A man and his son sued the District of Columbia for injuries sustained in a bus accident in Prince George’s County, Maryland. The lawsuit asserted vicarious liability against the District for the alleged negligence of its employee, the bus driver. The Court of Appeals of Maryland affirmed the trial court’s judgment for the defendant in District of Columbia v. Singleton, 41 A.3d 717 (Md. 2012), finding that the plaintiffs did not produce sufficient evidence to support a theory of res ipsa loquitur.

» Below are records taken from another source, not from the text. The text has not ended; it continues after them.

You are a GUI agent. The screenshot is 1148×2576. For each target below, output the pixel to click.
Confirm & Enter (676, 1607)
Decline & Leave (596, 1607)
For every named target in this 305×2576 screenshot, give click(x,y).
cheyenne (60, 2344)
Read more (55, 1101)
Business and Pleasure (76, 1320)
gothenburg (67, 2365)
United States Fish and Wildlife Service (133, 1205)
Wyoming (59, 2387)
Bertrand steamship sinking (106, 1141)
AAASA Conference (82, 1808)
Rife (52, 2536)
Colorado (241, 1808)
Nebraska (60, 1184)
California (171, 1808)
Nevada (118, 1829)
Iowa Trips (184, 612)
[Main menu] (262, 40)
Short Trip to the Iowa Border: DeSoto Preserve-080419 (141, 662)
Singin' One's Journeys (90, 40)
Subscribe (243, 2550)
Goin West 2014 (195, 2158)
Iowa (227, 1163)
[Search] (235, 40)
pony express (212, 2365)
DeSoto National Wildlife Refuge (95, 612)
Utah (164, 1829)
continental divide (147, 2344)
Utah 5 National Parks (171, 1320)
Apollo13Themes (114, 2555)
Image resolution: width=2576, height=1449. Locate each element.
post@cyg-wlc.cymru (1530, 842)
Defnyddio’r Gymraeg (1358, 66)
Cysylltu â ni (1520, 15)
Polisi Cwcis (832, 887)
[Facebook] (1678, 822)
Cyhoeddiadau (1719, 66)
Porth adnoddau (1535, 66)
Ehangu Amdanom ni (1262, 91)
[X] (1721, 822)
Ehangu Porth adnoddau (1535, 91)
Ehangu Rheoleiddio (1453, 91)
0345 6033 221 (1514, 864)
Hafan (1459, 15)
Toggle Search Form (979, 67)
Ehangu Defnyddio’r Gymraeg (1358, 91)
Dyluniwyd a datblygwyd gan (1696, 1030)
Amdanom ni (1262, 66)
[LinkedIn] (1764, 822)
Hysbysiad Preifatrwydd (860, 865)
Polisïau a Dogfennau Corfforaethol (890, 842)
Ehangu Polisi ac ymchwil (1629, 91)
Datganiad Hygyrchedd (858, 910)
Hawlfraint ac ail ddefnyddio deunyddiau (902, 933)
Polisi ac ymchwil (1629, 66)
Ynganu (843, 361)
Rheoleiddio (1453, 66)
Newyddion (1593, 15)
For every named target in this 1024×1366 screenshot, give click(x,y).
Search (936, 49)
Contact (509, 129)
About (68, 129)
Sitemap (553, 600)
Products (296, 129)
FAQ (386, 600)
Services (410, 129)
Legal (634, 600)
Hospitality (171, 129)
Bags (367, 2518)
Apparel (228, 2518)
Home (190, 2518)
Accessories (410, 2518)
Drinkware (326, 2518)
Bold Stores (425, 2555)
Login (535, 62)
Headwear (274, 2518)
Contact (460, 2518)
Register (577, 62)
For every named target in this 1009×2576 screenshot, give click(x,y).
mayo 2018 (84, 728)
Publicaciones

The accident occurred on June 20, 2008, when Wayne Singleton and his two sons, ages six and eight, were passengers on a bus for a day trip to the Six Flags amusement park, sponsored by the District’s Department of Parks and Recreation. On the return trip to DC, the bus apparently went off the road and crashed into a tree. Singleton and his eight year-old son, Jaron, sustained injuries in the crash. Singleton was asleep when the bus went off the road, allegedly waking up while it was “airborne,” and Jaron had no memory of the accident. Both suffered minor injuries.
Singleton filed suit against the District in January 2009 on his own behalf and on behalf of Jaron. Because neither plaintiff had personal knowledge of the circumstances of the accident, they relied on the theory of res ipsa loquitur. This translates literally as “the thing speaks for itself.”